A: Unfortunately, a lot of people are too caught up in the pleasurable feelings they are experiencing with their addictive behaviour such that before they recognise the psychosocial or physical harm their actions are causing, it has already become complicated.

Q: If the individual seeks to help himself and doesn’t cooperate with treatment but comes on every appointment day talking about how much help he needs how can one help such a person?

A: As therapists, we need to recognise persons who come in for treatment with ulterior motives. They are not really ready to stop the addiction but maybe benefiting from appearing as though they are ready to seek help. One can’t make progress with such persons

Q: Presently, there is a lot of advertising done by betting companies are these not going to cause people to become addicted to gambling?

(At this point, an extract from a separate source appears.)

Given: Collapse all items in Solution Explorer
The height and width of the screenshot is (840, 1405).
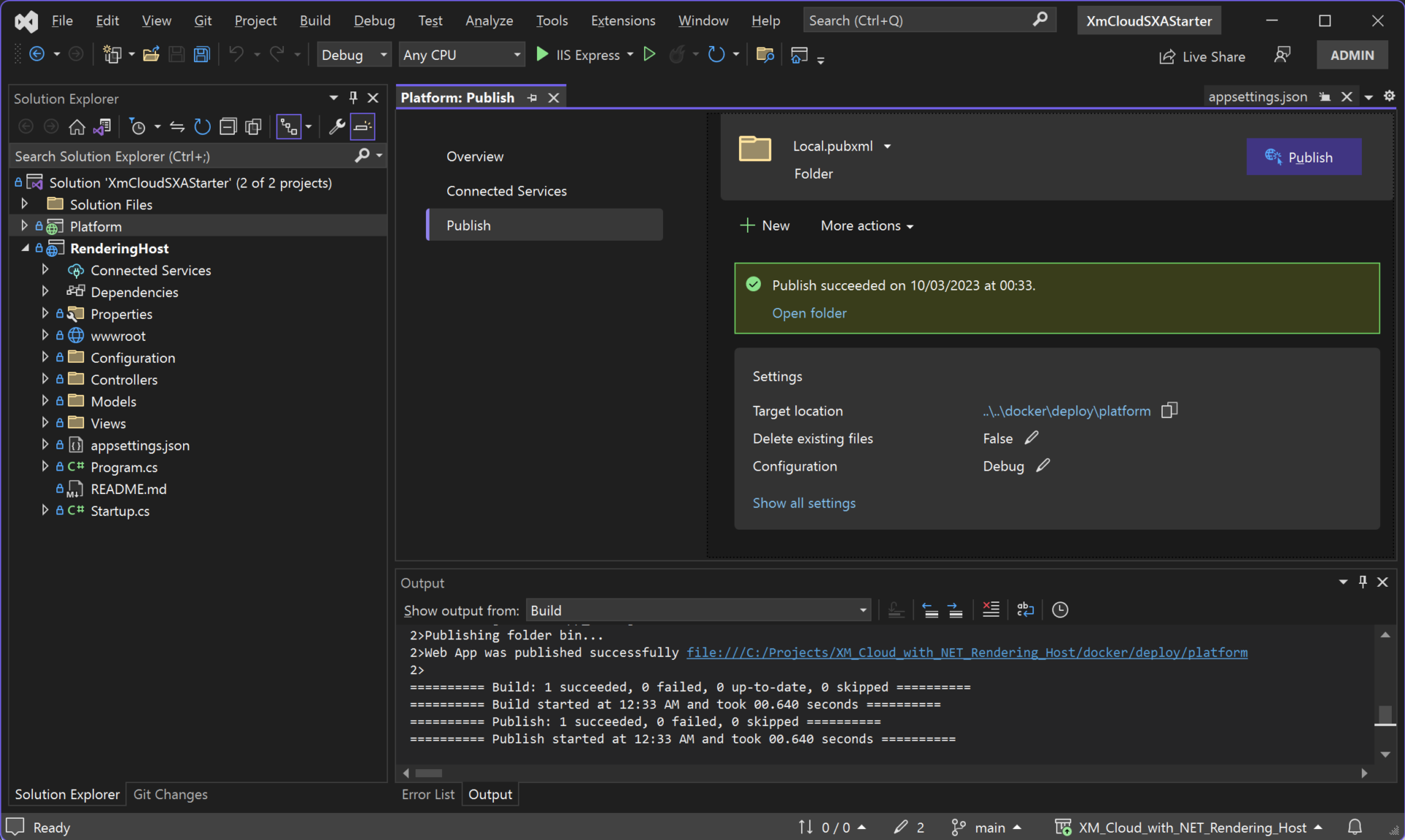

A: This most definitely makes things worse and is actually increasing the incidences of gambling addiction and other mental health disorders that can arise as an aftermath. Some betting companies also advertise that persons should bet responsibly but who defines responsible betting

Q: Can’t there be a policy that limits the advertising of these betting companies or explicitly warns about addiction just as is done for some recreational psychoactive substances such as alcohol and tobacco?

A: Such policies would most definitely help. However, the drivers of such policies don’t seem to have the political will to push it.

Q: Can u throw more light on Social media and internet addiction especially in children, adolescents, youths, and adults.

A: Current trends have definitely brought on this new form of addiction. This is why parents are advised not to let their children have uncontrolled internet access too early. The basic principles enumerated above could still be applied once one can put in measures to reduce indefinite access to the internet.